Davis's theology requires that, for her to feel "washed" (the word she used in this interview to justify her three divorces and four marriages with adultery in between one of them), someone else be tagged as dirty. What appalls her and other Christians who buy into this theology is the claim of gay folks that we are not dirty — that we do not need the "washing" Davis and her kind want for us. What Kim Davis and her ilk have committed themselves to is a theological crusade that centers around doing everything in their power to humiliate those who are gay, to force them back into societal definitions of homosexuality as sick and sinful, because these crusading Christians have built their entire theological edifice around such definitions of those who are gay. Their theological worldview depends on using their LGBT brothers and sisters in this way.
They have built their sense of (self-) righteousness around defining gay folks as unclean, and it drives them crazy — it pulls away the foundations of their theology of sin, justification, and grace — when gay people refuse to buy their definition of those who are gay as dirty, needing to be "washed" simply because they happen to have been born gay.
And then (related to the above) there's also Davis's smarmy, condescending statement to Paula Faris that she feels "sad" that the gay people she demeans need a "piece of paper" (i.e., a marriage license) to prop up their dignity. What this statement really wants to communicate is that gay people are wounded, confused, defective, to be pitied — unlike her, who evidently needs no "piece of paper" to prop up her dignity.
Though the "piece of paper" she wants to deny to gay folks to teach them to be dignified without pieces of paper, she herself has gotten now four times . . . . And I don't see her proposing to ditch her own "piece of paper" — which assures her all the rights and privileges of any married person — in order to demonstrate that her own dignity doesn't need a "piece of paper."
As Southern evangelical leaders William J. Barber II and Jonathan Wilson-Hartgrove of North Carolina's Moral Mondays movement note yesterday in a statement welcoming Pope Francis to the U.S., in their attacks on the poor, on immigrants, on the LGBT community, many so-called evangelicals have sold out the message of Jesus. As Barber and Wilson-Hartgrove point out, "There are more than 2,000 passages in the Bible that speak to the issues of poverty, justice, fair treatment for the vulnerable and the ethic of love."

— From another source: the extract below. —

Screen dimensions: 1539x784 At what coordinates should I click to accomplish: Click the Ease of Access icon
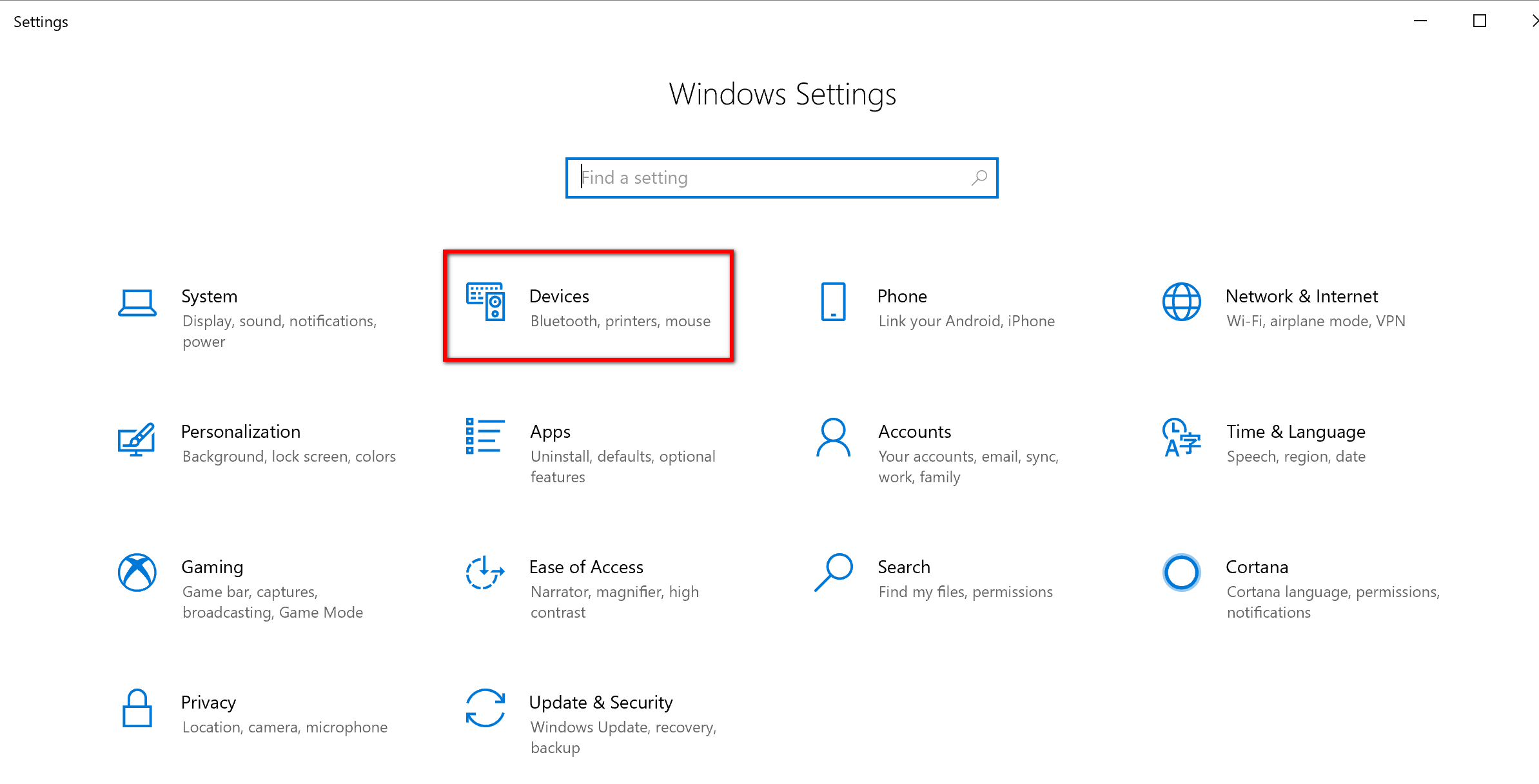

And yet, even as right-wing evangelical leaders slam Pope Francis for being "political" as he calls for compassion for those on the margins of society, there's this:
The problem is that many of the evangelical representatives on national news outlets are in fact quite political. They are the frontmen and frontwomen for a far-right extremist agenda, backed by religious rhetoric, to perpetuate a divide-and-conquer strategy. These so-called evangelicals suggest that a political agenda that denies equal rights to immigrants and the LGBT community, cuts taxes for the wealthy and refuses a raise to the minimum wage is in fact "orthodox theology."
The hostile, condescending, self-righteous theology driving the gay-baiting behavior of Christians like Kim Davis is the very antithesis of the good news of the gospel of Jesus Christ. That good news, the kind proclaimed by Jesus himself, warns us that when we construct our sense of our own righteousness around demeaning someone else — around the illusion that we ourselves are "washed clean" because we've defined someone else as dirty and unworthy of love — we've built our spiritual life on the most unstable foundations imaginable.